One of the most significant opportunities of working with FROGBEAR was the development of workflows for processing large batches of content. In collaboration with the FROGBEAR project team and Danielle Bugeaud, then Cataloguing and Metadata Librarian liaison for cIRcle, the cIRcle team designed a metadata template spreadsheet with the purpose of enabling field researchers to capture and record structured metadata for their content in a format that supported processing large batch content uploads to the cIRcle repository. This template has since become our go-to tool for collaborating with content providers seeking to deposit more than 10 items at a time.

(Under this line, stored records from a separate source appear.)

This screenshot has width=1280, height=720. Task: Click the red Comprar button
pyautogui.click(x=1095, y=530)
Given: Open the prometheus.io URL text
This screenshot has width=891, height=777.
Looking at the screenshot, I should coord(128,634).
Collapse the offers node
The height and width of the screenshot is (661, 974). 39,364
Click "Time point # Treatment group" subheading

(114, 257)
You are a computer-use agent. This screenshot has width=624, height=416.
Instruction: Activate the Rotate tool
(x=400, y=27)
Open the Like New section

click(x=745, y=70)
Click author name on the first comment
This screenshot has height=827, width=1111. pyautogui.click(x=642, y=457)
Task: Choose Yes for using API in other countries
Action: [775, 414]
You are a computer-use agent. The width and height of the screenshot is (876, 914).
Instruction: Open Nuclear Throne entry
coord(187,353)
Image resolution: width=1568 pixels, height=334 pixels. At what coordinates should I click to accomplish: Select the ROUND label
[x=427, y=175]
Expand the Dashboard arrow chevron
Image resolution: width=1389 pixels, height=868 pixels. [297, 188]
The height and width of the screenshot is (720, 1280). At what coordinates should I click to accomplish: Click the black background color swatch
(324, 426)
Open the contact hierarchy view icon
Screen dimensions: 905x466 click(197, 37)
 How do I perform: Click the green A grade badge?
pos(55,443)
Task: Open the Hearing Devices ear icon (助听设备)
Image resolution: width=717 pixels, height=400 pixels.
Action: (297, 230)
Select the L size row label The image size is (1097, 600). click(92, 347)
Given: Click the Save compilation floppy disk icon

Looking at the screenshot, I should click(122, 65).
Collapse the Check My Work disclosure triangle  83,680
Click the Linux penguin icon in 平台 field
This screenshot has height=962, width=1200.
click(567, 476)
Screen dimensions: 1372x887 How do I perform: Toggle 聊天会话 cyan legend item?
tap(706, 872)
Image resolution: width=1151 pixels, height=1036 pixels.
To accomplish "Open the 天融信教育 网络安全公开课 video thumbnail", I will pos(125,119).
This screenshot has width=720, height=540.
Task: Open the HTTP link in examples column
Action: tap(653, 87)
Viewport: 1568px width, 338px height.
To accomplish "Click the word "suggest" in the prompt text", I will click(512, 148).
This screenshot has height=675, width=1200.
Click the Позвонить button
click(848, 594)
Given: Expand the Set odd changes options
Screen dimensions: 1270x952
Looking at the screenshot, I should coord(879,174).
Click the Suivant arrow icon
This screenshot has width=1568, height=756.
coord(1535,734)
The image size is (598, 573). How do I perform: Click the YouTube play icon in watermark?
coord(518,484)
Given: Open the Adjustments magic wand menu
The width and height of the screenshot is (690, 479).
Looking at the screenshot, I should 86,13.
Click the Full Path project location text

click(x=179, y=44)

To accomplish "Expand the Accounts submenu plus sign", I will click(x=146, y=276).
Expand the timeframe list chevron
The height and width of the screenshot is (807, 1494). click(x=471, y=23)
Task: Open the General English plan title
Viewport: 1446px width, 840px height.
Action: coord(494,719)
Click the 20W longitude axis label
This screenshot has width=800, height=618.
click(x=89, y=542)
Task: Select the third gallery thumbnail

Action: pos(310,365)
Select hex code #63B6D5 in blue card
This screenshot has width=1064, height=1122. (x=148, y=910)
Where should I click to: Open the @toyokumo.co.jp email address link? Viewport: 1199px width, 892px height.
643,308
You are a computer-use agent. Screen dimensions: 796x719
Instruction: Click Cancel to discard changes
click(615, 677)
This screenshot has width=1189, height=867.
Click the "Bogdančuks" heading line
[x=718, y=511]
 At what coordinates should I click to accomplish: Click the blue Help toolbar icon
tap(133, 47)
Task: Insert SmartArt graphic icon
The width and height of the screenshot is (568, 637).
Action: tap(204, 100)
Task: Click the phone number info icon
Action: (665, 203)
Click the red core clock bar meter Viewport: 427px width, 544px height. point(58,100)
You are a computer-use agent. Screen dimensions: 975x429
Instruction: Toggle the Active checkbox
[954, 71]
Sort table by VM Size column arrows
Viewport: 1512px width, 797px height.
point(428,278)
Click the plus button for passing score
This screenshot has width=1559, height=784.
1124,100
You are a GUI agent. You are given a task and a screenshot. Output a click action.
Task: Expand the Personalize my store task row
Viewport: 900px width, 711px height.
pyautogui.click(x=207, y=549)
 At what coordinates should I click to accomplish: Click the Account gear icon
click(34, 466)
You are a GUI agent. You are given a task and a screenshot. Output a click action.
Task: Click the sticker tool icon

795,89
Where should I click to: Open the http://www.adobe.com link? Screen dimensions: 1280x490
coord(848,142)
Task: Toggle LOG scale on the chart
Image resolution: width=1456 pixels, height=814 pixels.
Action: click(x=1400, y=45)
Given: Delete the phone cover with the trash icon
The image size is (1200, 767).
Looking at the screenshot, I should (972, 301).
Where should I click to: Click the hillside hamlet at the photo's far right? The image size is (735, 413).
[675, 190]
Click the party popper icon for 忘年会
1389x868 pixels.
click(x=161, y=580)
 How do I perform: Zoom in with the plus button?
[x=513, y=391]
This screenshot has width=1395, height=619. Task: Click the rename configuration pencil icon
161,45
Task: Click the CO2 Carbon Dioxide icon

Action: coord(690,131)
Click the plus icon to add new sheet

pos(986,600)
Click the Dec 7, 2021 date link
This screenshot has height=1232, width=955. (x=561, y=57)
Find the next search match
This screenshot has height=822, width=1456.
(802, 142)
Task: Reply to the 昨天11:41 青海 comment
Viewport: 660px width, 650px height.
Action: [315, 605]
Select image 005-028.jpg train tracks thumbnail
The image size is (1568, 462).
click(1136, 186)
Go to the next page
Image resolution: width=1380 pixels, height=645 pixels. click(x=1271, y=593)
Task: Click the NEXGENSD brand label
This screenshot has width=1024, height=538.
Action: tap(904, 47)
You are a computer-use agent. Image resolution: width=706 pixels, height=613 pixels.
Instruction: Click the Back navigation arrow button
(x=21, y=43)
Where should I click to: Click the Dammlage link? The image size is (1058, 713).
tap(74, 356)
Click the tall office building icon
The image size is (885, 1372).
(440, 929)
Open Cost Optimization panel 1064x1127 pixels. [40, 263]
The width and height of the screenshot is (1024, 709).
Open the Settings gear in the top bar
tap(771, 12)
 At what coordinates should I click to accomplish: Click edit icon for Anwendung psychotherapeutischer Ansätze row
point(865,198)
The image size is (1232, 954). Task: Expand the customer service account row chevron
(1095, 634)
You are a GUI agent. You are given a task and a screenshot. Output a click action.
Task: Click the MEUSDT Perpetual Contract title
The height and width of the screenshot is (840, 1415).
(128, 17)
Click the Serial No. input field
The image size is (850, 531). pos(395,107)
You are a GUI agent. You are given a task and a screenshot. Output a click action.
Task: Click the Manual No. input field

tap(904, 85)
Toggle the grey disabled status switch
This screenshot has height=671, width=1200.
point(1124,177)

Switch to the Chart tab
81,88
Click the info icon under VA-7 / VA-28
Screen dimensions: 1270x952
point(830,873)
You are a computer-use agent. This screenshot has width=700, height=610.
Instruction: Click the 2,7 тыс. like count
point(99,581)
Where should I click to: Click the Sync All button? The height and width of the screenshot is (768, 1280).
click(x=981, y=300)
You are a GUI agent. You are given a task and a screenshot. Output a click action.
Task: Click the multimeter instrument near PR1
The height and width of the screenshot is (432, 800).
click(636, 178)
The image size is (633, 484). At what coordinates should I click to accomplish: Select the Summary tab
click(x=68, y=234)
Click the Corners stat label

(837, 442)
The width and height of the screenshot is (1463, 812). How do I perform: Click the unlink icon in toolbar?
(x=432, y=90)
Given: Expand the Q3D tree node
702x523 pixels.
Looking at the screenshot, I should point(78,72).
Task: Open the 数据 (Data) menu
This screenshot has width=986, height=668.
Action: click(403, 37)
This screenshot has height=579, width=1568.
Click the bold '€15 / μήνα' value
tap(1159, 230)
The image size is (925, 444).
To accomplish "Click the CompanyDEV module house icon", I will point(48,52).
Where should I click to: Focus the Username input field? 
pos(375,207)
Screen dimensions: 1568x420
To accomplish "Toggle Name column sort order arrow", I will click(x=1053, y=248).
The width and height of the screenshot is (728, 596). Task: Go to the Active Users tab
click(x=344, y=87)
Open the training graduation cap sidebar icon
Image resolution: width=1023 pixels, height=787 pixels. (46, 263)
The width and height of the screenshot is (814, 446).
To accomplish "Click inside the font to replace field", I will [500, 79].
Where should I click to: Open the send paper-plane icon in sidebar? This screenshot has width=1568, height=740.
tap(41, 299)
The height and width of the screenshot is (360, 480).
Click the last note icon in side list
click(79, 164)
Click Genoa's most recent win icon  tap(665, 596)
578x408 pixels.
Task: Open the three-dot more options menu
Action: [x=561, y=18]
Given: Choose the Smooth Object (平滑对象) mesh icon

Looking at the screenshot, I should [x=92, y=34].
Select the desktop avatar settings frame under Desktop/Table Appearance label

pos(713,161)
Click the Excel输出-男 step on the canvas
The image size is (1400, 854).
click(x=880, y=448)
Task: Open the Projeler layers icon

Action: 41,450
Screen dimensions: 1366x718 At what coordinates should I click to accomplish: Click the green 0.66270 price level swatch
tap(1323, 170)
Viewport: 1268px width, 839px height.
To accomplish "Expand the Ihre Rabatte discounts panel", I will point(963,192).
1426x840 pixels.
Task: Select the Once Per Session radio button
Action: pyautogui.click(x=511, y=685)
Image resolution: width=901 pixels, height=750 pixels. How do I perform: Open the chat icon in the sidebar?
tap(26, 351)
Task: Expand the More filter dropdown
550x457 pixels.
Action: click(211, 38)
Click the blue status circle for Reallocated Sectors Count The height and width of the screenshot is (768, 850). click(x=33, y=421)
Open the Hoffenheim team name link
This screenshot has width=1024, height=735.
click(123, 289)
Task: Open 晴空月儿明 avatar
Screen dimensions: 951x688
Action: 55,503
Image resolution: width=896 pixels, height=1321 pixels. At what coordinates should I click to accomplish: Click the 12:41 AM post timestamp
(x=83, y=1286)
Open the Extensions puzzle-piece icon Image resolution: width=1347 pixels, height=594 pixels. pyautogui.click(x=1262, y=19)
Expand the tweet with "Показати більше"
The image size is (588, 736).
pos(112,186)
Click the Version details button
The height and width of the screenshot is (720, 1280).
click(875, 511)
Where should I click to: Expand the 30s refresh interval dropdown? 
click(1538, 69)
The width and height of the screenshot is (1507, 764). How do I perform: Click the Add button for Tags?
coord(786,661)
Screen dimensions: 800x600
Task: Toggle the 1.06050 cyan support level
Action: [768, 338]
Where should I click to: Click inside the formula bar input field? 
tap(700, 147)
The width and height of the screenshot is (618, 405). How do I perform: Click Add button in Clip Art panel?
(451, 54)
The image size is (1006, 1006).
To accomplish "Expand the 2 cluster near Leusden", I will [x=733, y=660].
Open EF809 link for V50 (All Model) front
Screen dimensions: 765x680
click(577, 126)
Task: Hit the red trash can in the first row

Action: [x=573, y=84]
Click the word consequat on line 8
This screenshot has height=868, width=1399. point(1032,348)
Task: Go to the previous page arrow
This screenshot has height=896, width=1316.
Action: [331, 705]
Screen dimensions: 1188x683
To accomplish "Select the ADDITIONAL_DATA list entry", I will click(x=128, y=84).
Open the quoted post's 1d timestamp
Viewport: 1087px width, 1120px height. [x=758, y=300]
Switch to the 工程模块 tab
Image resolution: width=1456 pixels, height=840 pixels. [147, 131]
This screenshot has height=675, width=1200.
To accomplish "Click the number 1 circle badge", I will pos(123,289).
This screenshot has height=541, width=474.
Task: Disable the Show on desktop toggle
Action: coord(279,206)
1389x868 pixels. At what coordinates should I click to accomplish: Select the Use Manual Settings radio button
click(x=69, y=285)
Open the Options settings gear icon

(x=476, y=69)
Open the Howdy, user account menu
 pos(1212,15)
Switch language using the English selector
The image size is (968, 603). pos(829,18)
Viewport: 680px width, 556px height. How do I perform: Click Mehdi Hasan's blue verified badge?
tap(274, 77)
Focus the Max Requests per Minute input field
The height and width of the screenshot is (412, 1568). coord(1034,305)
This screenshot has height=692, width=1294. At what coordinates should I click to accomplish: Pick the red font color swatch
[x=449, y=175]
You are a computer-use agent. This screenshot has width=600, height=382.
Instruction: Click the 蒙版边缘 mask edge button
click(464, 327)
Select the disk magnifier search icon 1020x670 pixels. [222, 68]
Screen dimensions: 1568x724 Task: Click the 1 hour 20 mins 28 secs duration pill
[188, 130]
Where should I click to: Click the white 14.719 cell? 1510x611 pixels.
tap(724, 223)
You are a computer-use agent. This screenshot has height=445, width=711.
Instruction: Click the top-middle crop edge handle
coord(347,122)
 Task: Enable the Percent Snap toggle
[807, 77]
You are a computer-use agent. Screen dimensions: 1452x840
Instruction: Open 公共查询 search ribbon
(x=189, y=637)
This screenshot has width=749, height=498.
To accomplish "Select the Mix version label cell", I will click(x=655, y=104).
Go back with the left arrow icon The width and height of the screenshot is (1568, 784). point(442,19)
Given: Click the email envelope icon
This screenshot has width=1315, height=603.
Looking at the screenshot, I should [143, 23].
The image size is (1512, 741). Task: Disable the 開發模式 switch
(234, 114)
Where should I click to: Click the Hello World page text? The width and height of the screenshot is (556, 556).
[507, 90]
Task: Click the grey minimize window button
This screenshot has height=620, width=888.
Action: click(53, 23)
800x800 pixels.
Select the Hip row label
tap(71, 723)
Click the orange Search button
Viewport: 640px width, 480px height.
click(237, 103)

Composite image of a full painted mural at the Middle Avataṃsaka Monastery in China, depicting the courts of the Ten Courts of the Yama Kings surrounded by soldiers, officiants, and psychopomps.Composite image by Hannibal Taubes

Meaningful metadata

FROGBEAR is also the largest collection in cIRcle featuring non-English metadata. Many of the objects and sites recorded had long complex histories resulting in lost, altered, or variant names in different languages, and forms of language, over long periods of time and across multiple geographic locations. Primarily designed to describe traditional scholarly outputs in Western languages such as theses and published articles, cIRcle metadata standards could not fully reflect the nuances of these objects nor did cIRcle staff have the subject matter and language expertise to ensure appropriate quality control for the descriptions.  Working in collaboration with Danielle Bugeaud and the FROGBEAR team, the cIRcle project lead, Tara Stephens-Kyte, and then Work Learn student Mariah Gastaldo, developed extensive support materials to guide metadata creation by FROGBEAR’s researchers, including instructions on how to create devised titles which are commonly used in instances where there is no formal name on the resource itself or where other issues make applying a formal title challenging. These instructions have also informed other partnership projects, such as the Making Research Accessible initiative when Downtown-Eastside community-generated materials were digitized and added to cIRcle.

In addition to the complexities of attempting to standardize metadata and content creation, the FROGBEAR project also necessitated extensive requirements analysis and planning for permissions as individuals responsible for creating metadata were sometimes not those responsible for creating the content nor might they have the authority to permit photography and recording on specific sites or of other individuals. As such, translated versions of licenses such as the Consent to Disclosure of Personal Information were required to accommodate the needs of their field researchers throughout Asia. With FROGBEAR and similar projects in mind, cIRcle updated the cIRcle Non-Exclusive Distribution License in 2021 to include terms for consent to use of image and audiovisual recordings.

Photo depicting the carved and decorated entrance of a cave in the side of a rock face at the Northern Xiangtangshan GrottoesPhoto by Yi Zhang

New partnerships through FROGBEAR

Since first partnering with FROGBEAR six years ago, cIRcle has consulted with numerous other grant-funded research projects using many of the best practices for metadata, content creation, and permissions developed for this collection such as ‘Expertise, Labour, and Mobility in Nepal’s Post-Conflict, Post-Disaster Reconstruction (Reconstructing Nepal Project)’. The cIRcle team has also increased its capacity to support collections with large ongoing or retrospective deposits such as the Database of Religious History and UBC Social Ecological Economic Development Studies Student Reports (SEEDS) using workflows and technical enhancements developed for FROGBEAR. Many of the recommendations that evolved from the FROGBEAR partnership have also informed cIRcle instruction and outreach activities such as the as the 2021 Open Scholarship in Practice session Preparing and Preserving Your Research Outputs : Basics and Beyond.